Propositalmente, o convidado especial para o desfile é o ator Leonardo Brício. ‘‘Ele é o símbolo do homem atual, da beleza rude’’, define o diretor de criação da Ellus, Nélson Alvarenga. Para incrementar o clima, a passarela será barrenta e a trilha sonora cantará o planeta na voz de Caetano Veloso.
A razão de explorar o tema ‘‘Terra’’ tem várias explicações. ‘‘Quisemos voltar as origens, buscar um contraponto à neurose de final de século e de milênio, oferecendo ao consumidor um descanso junto à natureza’’, explica Alvarenga. Outra pretensão foi a de combater o minimalismo pregado pela moda na última década.
Toda a coleção foi desenvolvida, fotografada e filmada na Chapada dos Guimarães (MT), localizada exatamente no centro da América do Sul. ‘‘Quisemos nos voltar para este cenário agreste também para comemorar os 500 Anos do Brasil’’, complementa.
Criada pela equipe de Alvarenga e Adriana Bozon, a coleção traz nas cores todos os tons da natureza, passando pelo marrom-terra, terracota, chocolate-amargo, verdes, leite e café. Todas as inovações aplicadas aos tecidos foram resultado de muita pesquisa, aliando o trabalho de estilistas, químicos e artistas plásticos.
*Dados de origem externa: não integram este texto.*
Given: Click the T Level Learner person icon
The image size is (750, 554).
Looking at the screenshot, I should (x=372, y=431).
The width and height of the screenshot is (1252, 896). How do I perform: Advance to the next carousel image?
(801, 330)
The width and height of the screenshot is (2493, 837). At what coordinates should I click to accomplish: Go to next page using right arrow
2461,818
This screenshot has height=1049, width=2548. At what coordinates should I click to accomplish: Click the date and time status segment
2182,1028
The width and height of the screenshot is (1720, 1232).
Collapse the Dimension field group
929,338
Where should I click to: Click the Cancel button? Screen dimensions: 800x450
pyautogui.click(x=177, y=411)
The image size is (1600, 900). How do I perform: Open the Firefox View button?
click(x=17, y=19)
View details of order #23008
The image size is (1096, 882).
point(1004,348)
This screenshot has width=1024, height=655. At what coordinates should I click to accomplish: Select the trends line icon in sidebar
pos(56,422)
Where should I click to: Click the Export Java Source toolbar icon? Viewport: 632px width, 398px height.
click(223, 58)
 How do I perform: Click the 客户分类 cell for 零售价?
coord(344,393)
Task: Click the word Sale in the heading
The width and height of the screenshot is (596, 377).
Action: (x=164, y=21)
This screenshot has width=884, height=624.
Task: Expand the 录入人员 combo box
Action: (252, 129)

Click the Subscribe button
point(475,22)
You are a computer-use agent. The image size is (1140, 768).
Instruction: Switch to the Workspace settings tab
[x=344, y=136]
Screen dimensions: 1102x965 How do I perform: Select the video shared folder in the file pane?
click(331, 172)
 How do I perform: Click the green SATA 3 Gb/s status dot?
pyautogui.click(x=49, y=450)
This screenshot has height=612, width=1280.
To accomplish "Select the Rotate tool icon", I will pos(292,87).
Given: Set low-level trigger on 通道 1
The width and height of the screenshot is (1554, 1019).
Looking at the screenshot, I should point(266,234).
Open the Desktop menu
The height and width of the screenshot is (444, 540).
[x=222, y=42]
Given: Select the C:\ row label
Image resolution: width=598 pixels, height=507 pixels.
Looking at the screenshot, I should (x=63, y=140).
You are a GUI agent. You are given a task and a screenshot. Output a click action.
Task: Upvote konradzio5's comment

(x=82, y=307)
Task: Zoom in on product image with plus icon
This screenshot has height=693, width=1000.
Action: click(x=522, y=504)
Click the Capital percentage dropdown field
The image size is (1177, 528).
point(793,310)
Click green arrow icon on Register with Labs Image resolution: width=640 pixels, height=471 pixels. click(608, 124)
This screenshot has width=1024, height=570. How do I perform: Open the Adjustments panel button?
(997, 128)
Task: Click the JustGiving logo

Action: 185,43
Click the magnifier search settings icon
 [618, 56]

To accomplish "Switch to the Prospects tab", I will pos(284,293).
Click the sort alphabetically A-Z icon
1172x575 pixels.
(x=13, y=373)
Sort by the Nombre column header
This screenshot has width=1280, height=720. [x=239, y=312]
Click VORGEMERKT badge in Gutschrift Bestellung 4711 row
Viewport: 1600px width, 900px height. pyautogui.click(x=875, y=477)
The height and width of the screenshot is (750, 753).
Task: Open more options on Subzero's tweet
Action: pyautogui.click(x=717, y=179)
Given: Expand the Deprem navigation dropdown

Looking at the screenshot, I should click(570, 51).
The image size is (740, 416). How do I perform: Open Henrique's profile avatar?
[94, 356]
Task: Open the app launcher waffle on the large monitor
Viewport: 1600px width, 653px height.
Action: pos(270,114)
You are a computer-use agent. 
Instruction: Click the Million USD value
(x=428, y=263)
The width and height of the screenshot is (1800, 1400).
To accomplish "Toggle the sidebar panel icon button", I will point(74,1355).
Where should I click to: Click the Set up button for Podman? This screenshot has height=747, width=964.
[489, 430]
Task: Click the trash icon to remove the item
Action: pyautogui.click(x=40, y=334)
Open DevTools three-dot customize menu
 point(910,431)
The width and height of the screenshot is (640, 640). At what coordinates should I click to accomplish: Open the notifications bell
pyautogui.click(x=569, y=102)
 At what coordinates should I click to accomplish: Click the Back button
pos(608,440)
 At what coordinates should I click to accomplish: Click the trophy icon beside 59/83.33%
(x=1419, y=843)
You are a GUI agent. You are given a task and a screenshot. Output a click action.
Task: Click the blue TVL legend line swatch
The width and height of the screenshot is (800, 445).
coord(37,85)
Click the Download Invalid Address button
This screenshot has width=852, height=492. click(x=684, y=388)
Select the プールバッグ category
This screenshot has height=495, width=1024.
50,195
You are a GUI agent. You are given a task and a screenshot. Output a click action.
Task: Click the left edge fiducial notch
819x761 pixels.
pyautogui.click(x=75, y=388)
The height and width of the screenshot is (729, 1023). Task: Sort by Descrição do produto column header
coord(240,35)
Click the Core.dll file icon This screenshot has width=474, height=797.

A alta tecnologia foi usada para dar conforto e naturalidade ao consumidor.
O lançamento oficial da coleção foi durante o MorumbiFashion desse ano, em São Paulo, quando a modelo sudanesa Alek Wek roubou a cena do evento e se tornou notícia nacional. Mais exótica do que bela, a top model foi escolhida pela grife brasileira por se adequar perfeitamente à proposta. ‘‘Queremos quebrar as regras, fugir do óbvio e causar surpresa’’, define Alvarenga. Além de São Paulo, o desfile só será apresentado em Curitiba.
Na opinião do diretor de criação da grife, o tema ‘‘Terra’’ tem um sentido muito amplo e atinge diretamente a afetividade das pessoas. ‘‘É onde nascemos, onde estamos’’, define. A proposta de retornar às origens serve ainda para negar todas as expectativas que se criaram em torno da virada do século, de que as pessoas estariam vestidas de astronautas.
Apesar de rude, a nova coleção não economiza em sensualidade e glamour. Para quem acha difícil usar as estampas que lembram peles de animais e outras ousadias dessa coleção, Alvarenga dá uma aula: ‘‘Não tenham medo de pecar por excesso. Chegou a hora de as mulheres se enfeitarem mesmo e usarem o que sempre quiseram usar’’, aconselha.
Ele lembra que a tendência é mundial e que todas as revistas de moda do planeta têm trazido editoriais e capas com tais estampas. Seu palpite é de que quanto mais essas imagens foram veiculadas, mas as pessoas irão se acostumar com a nova moda, tornando-a mais fácil de usar. ‘‘As mulheres sempre quiseram usar essas peças, isso agora só ficou em evidência’’, arrisca.
Segundo ele, o que já chegou nas lojas está vendendo muito bem, o que prova a rápida aceitação da proposta. ‘‘Acertamos em cheio. Elas estão adorando a idéia de ser cobras ou onças’’, provoca Alvarenga.